───── ENTRIES SUPPLIED

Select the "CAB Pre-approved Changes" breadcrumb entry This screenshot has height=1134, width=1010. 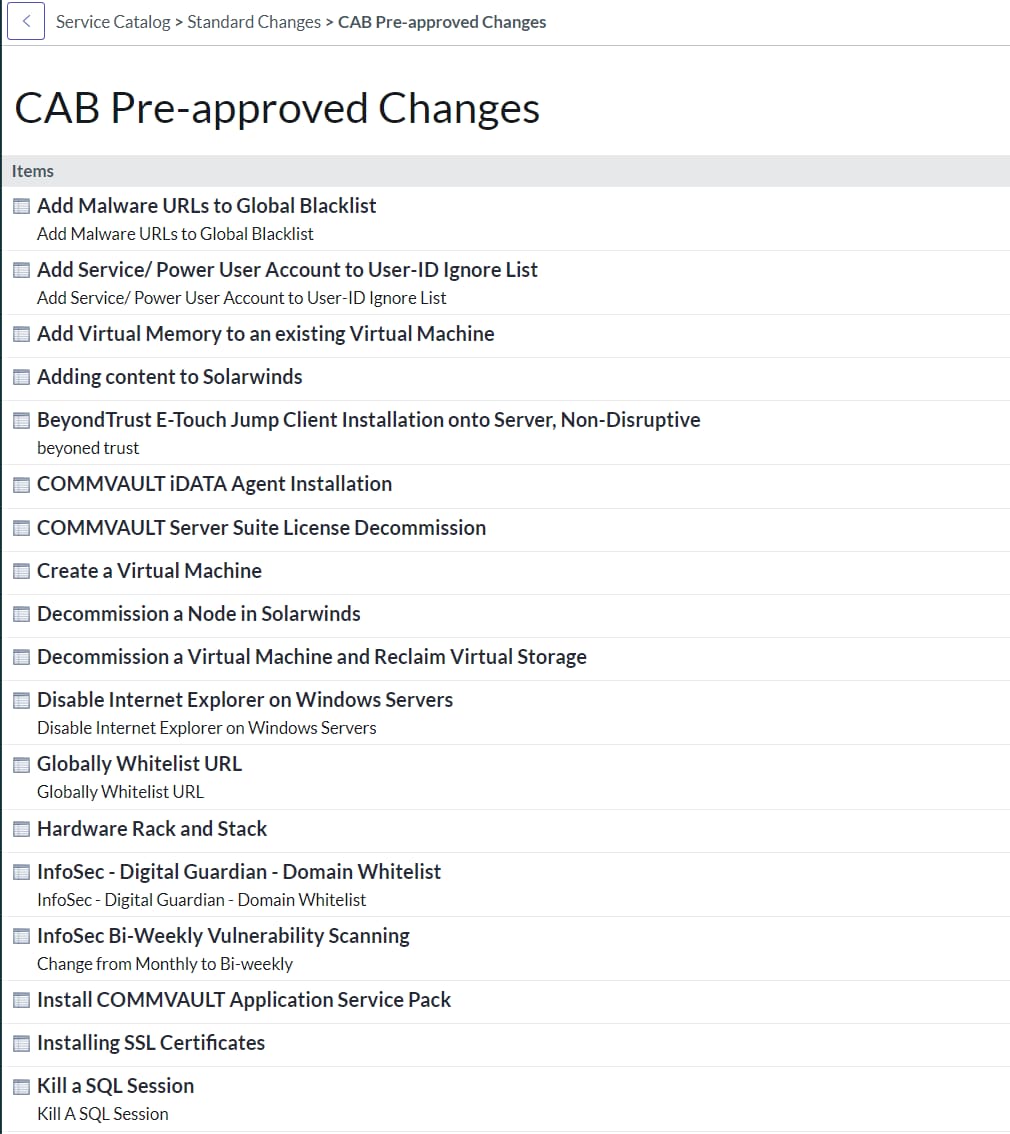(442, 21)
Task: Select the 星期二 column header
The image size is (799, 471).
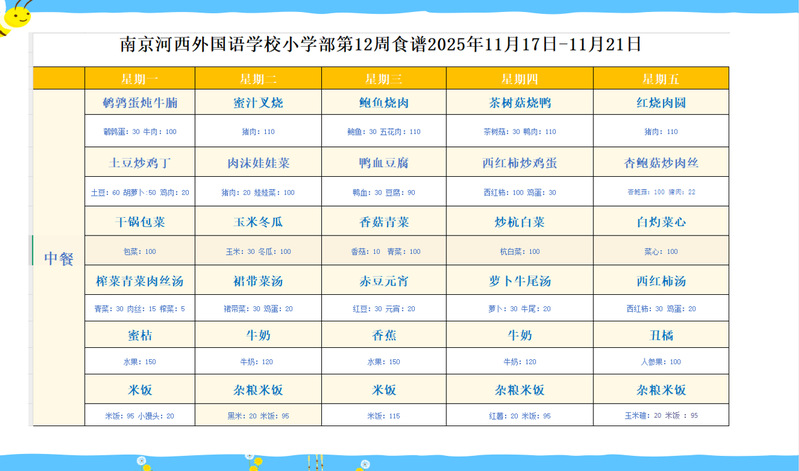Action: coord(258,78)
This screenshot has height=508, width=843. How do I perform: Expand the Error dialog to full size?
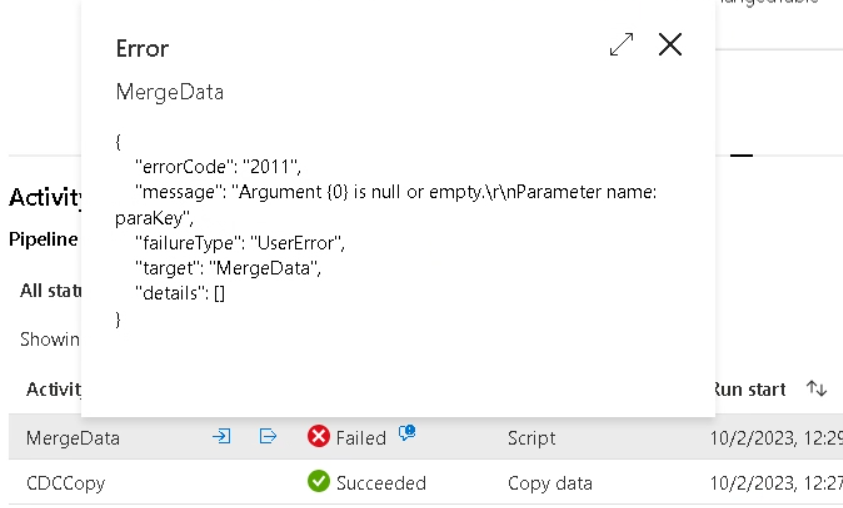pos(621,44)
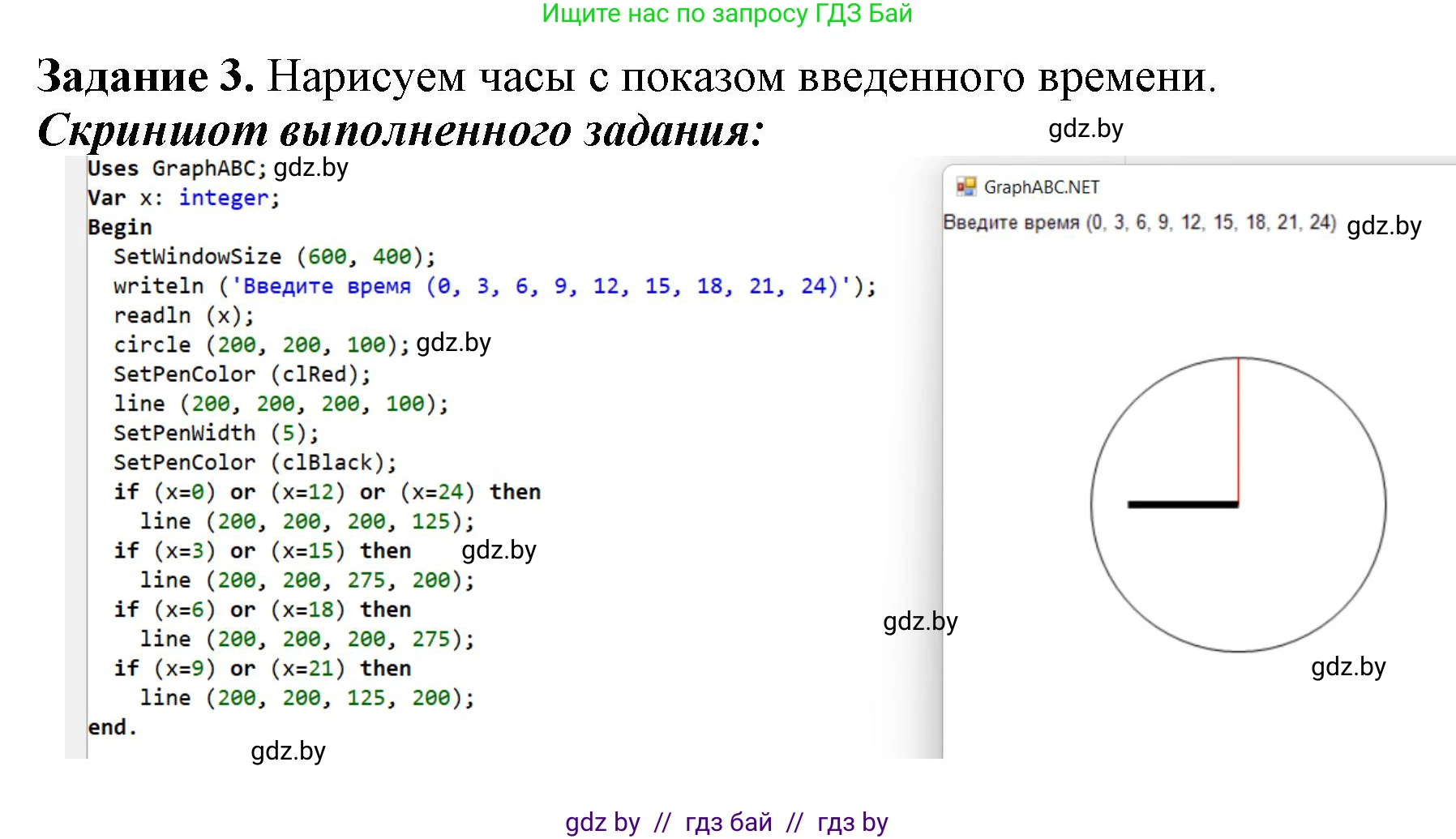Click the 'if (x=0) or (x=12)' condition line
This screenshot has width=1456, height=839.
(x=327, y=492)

──────────
───── ENTRIES SUPPLIED

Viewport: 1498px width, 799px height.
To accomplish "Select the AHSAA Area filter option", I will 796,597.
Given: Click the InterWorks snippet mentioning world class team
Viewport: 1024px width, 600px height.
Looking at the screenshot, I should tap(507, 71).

──────────
───── ENTRIES SUPPLIED

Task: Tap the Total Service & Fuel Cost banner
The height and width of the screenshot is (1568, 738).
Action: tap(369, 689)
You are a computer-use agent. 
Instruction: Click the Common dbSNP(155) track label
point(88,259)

──────────

* [AIM OF THE EXERCISE] Your reply should be only the number of lines in the preceding data that include the word "Task".

* [SOLUTION TO THE EXERCISE] 2